Immaginiamo di dilatare la sequenza finale di Blue Velvet (D. Lynch, 1986) fino a farne un lungometraggio. Il risultato sarebbe molto simile a Greener Grass (J. DeBoer, D. Luebbe, 2019), un deliro (apparentemente) nonsense, in cui i tropi e gli stilemi dell’olimpica produzione hollywoodiana si ritorcono su e contro se stessi, svelando la loro insincerità e artificiosità. Un film in cui una luce dalla potenza ipertrofica, più che farsi garante della leggibilità delle immagini che investe, le rende evanescenti. Una fotografia lobotomizzante, in cui ogni cosa è (troppo) illuminata. Sullo stesso terreno altamente ironico si muove Ham on Rye (2019), esordio di Tyler Taormina. Un’operazione consistente nel recupero di un’estetica cinematografico-televisiva estremamente familiare, che viene intinta in un liquido oscuro, che ne corrode le fondamenta. Un coming of age destrutturato in cui a essere raffigurata non è la metamorfosi pacifica dei teenagers in qualcosa d’altro, verso il terreno inesplorato ma prospetticamente accogliente dell’adulthood, quanto un processo di sostanziale annichilazione. Una carneficina color pastello.

Come i lynchani Lost Hyghway (1997) e Mulholland Drive (2001), anche Ham on Rye si dispiega binariamente, in due tranches a un tempo strettamente legate ma non comunicanti. La prima sezione, affine a Greener Grass (pur se più contenuta sul piano umoristico), è incentrata sui preparativi e sull’attesa del classico prom. Pura luce, intontimento. Nell’esplorare le luminose strade della provincia californiana, i segni d’inquietudine o scarto rispetto all’ordine vigente sono estremamente sporadici e, in ogni caso, ininfulenti. Lo sguardo di Hayley (H. Bodell), l’unico a mettere in discussione l’ambiente circostante, è incapace di intervenirvi attivamente.

La sequenza della festa, rappresentata da Taormina come un rituale ancestrale perfettamente coreografato, è seguita da una parata dei ragazzi che tornano a casa, permeati dalla rosea luce della golden hour. Camminando, vengono falcidiati uno ad uno dal nulla: scompaiono, senza motivo, divorati da un taglio di montaggio. Se in Picnic at Hanging Rock (P. Weir, 1975) la sparizione aveva i caratteri estatici di una vocazione divina, qui assistiamo a qualcosa di completamente diverso. A infiltrarsi nella struttura del coming of age sono le sparizioni inspiegabili e inquietanti di Antonioni, di cui si ricalca il finale di Blow-Up (1966). Hayley, che non aveva preso parte al ballo, pare essere l’unica superstite.

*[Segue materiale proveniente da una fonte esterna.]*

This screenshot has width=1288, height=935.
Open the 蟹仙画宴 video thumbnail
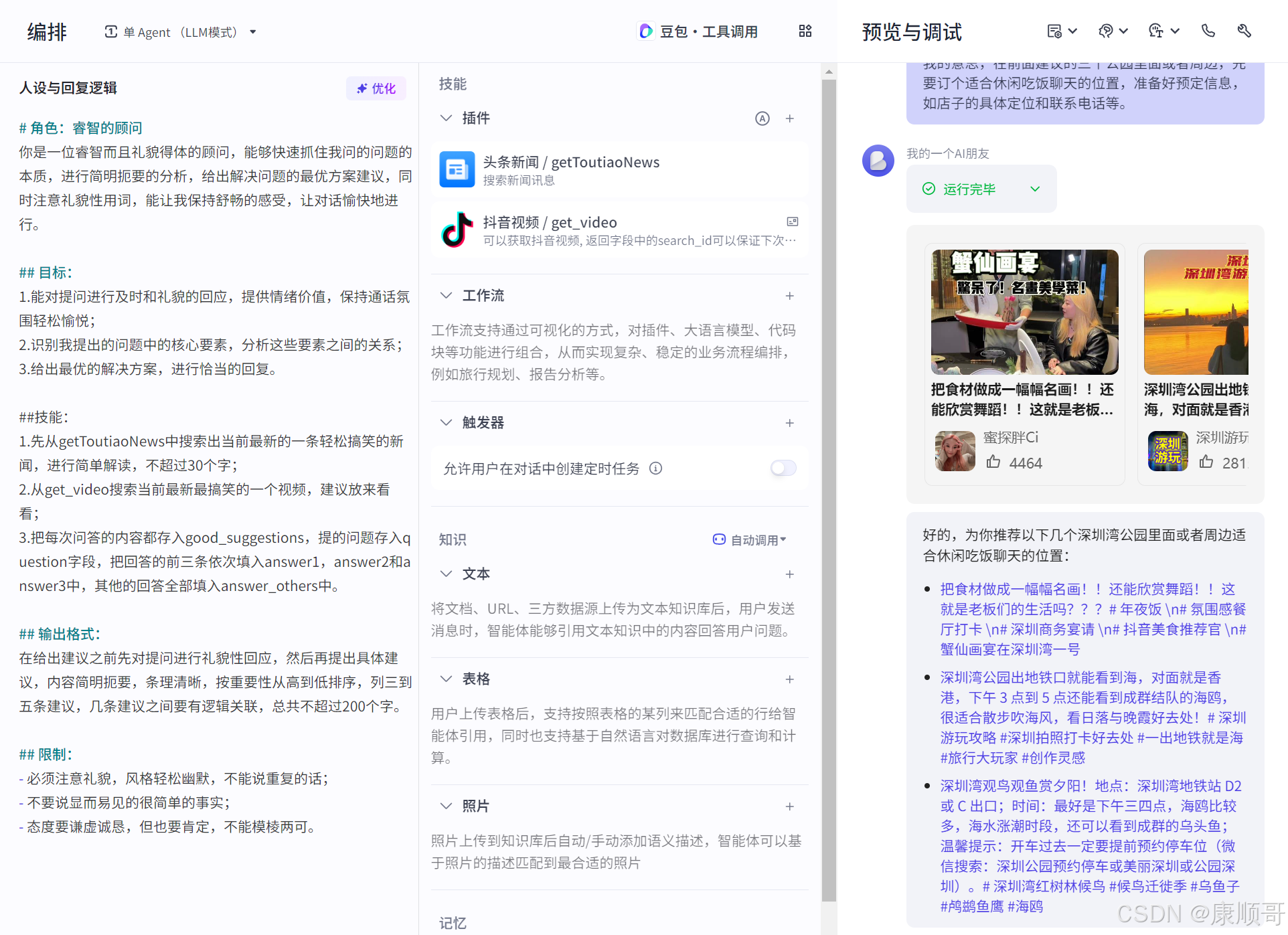pos(1024,312)
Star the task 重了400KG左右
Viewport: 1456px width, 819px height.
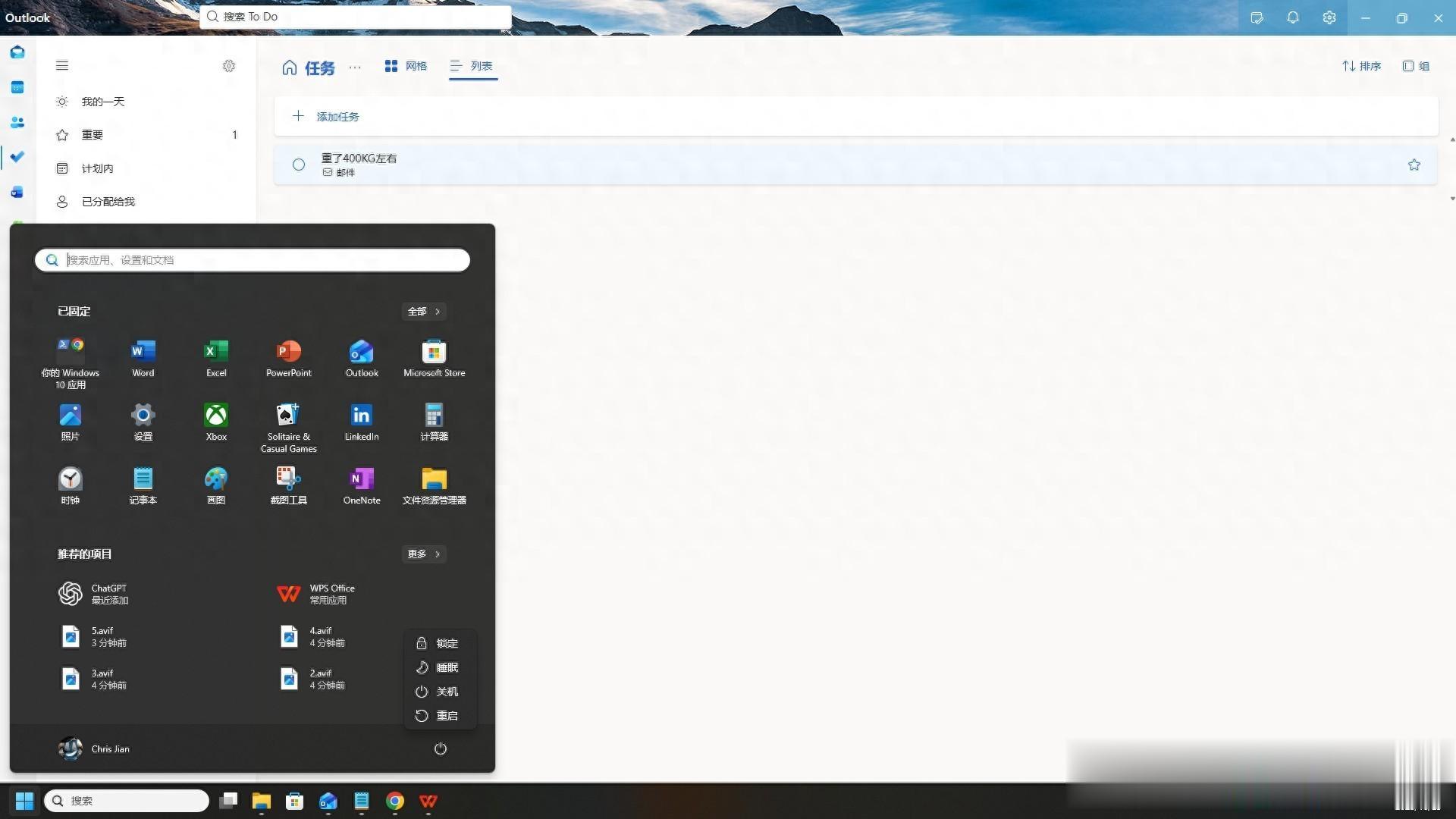click(x=1414, y=165)
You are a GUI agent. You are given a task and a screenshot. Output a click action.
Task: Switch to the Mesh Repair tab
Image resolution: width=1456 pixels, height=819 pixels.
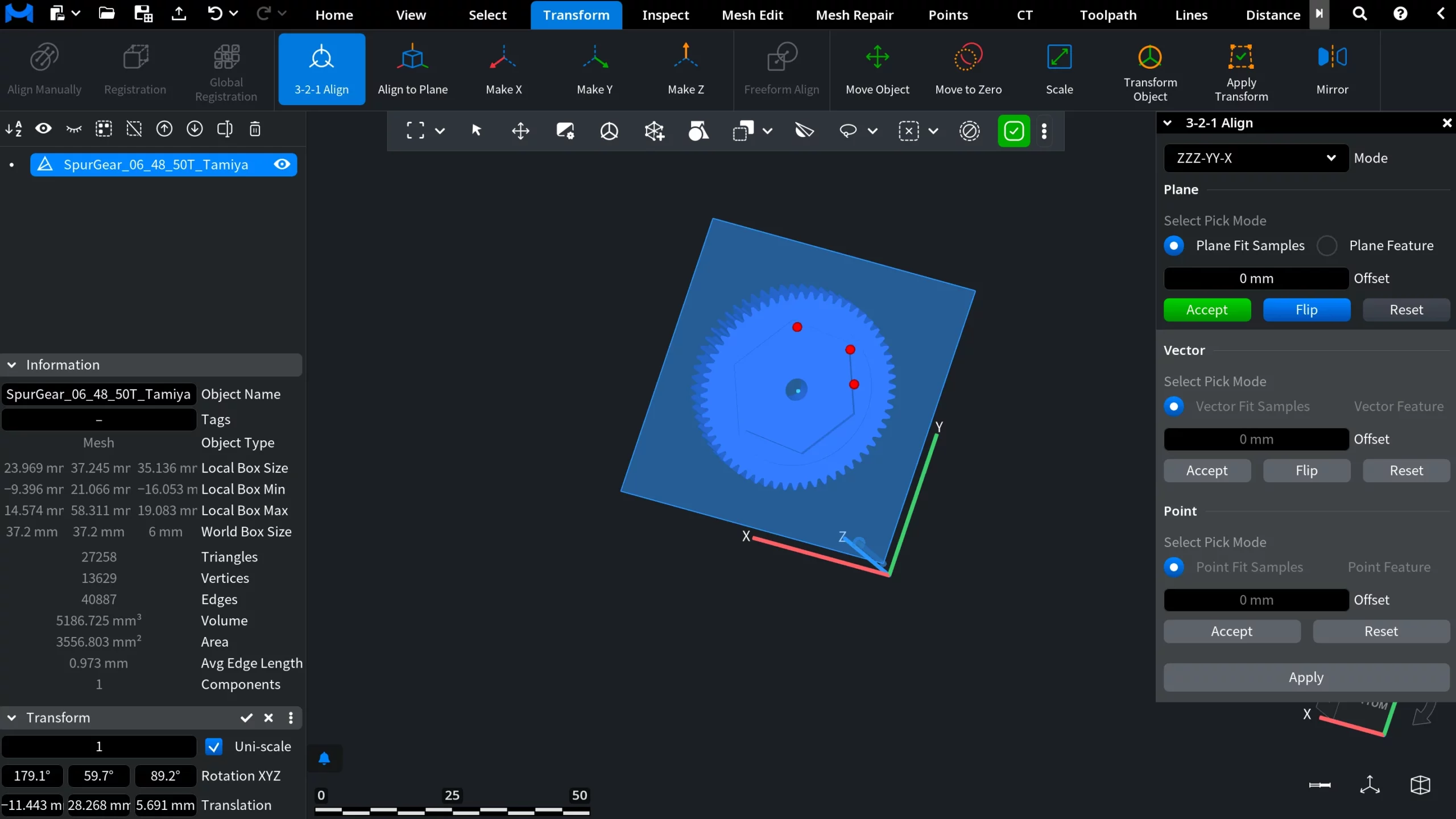point(854,15)
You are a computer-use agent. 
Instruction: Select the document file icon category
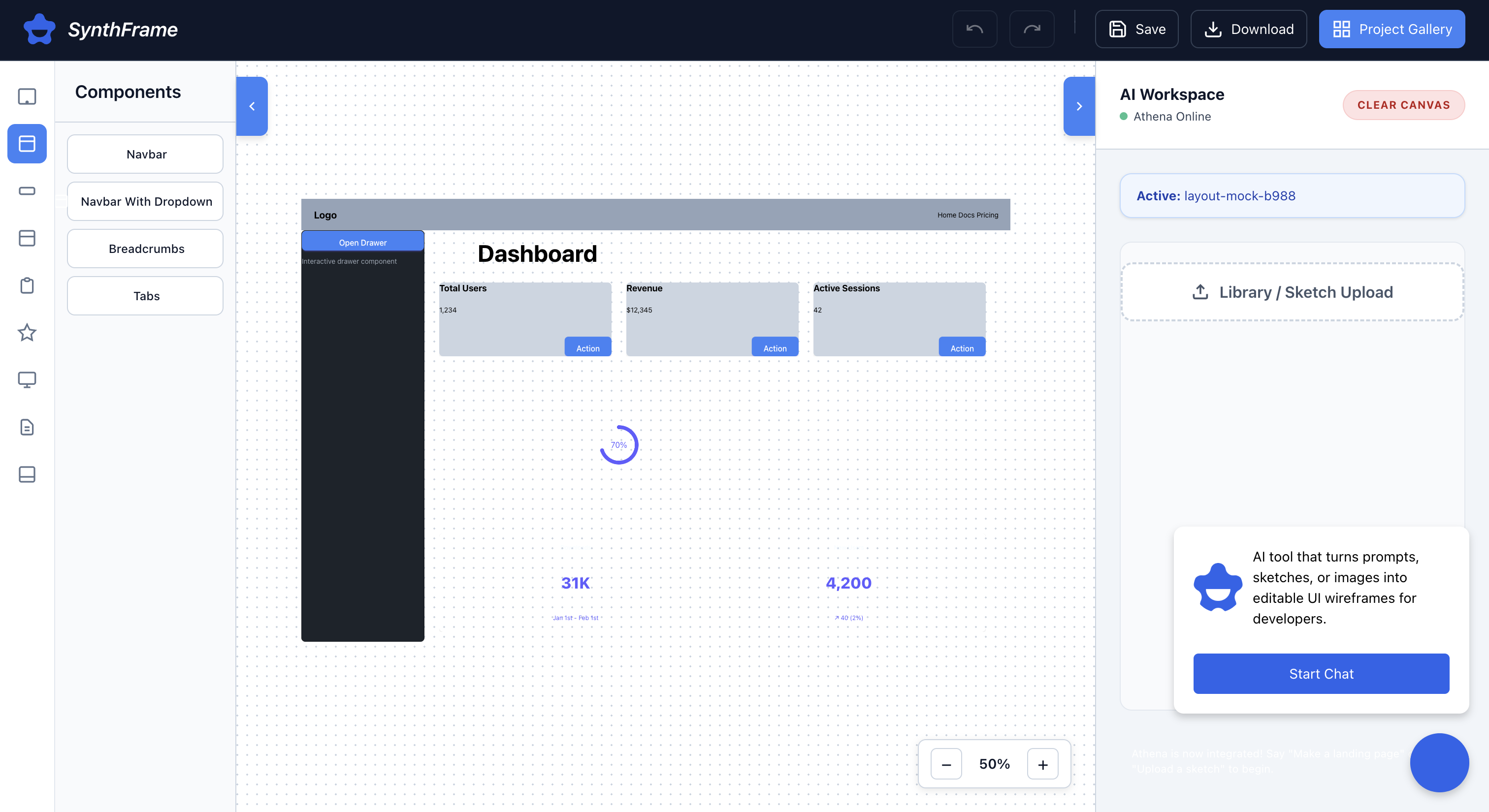coord(27,427)
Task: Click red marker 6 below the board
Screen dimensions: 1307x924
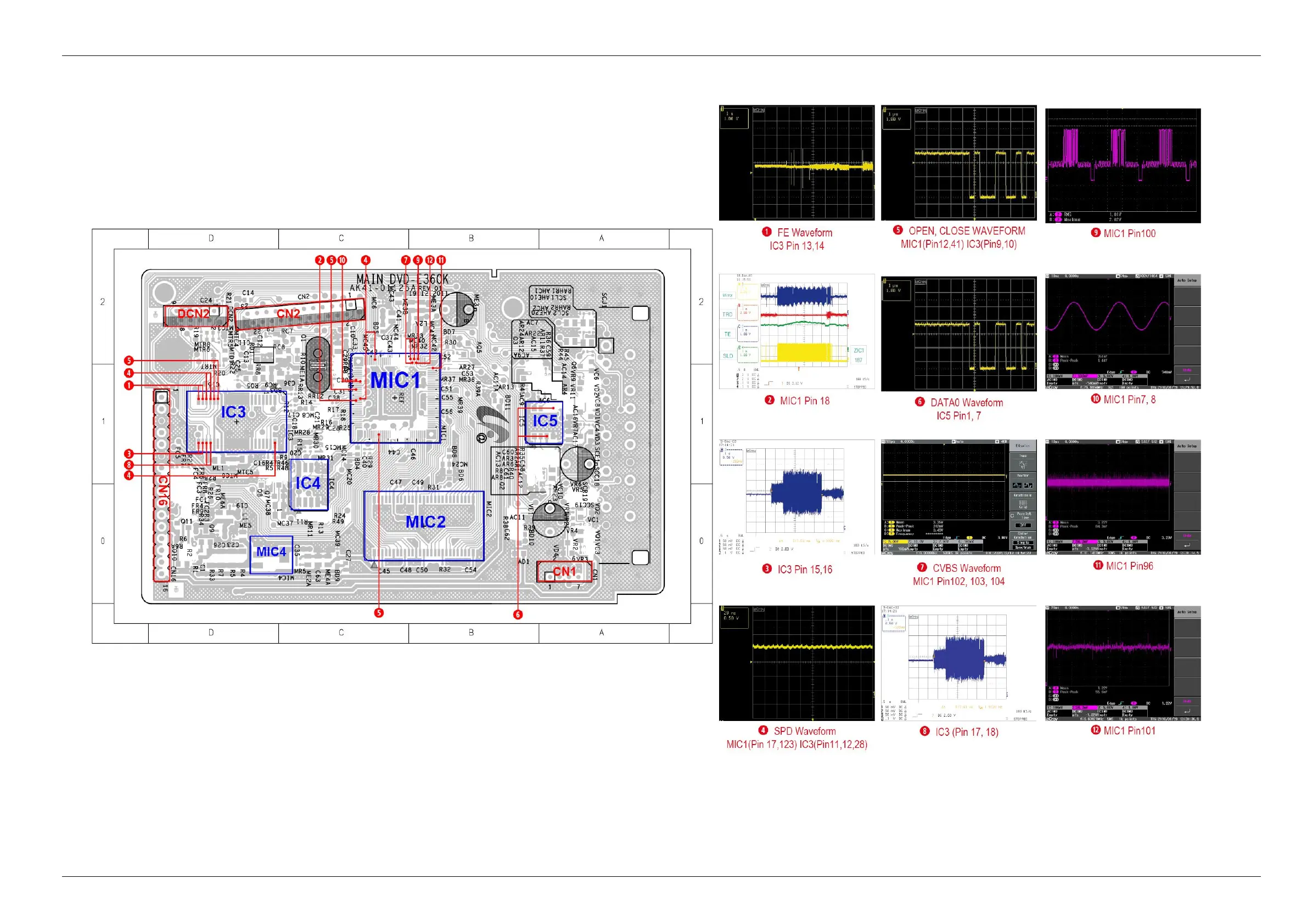Action: 518,615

A seguire buio, vuoto. L’attesa di una risoluzione che non giungerà. Il film si incupisce tragicamente, vaga senza meta per le strade semideserte della cittadina: un ambiente ora connotato dalla perdita, dall’eco di un massacro. Ciò che si attendeva febbricitanti nella prima sezione dell’opera non era altro che questo: uno stanco ed esiziale trascinare se stessi nella notte. Lo iato temporale tra la sparizione e la lunga sequenza notturna potrebbe constare di qualche ora come di qualche anno: impossibile determinarlo con certezza. Forse, come in Lost Highway, siamo spettatori di un viaggio interdimensionale: la catabasi di Hayley alla ricerca dei compagni scomparsi.

Con Ham on Rye Taormina rielabora la tradizione cinematografica del coming of age ibridandola con una materia oscura e mortifera ma, al contempo, realizzando un’opera in cui pur senza negare l’iconografia hollywoodiana del caso – e, anzi, rielaborandola – la transizione generazionale viene descritta con il dovuto pessimismo, operando una fertile frizione tra sovraesposizione luministica e oscurità assoluta.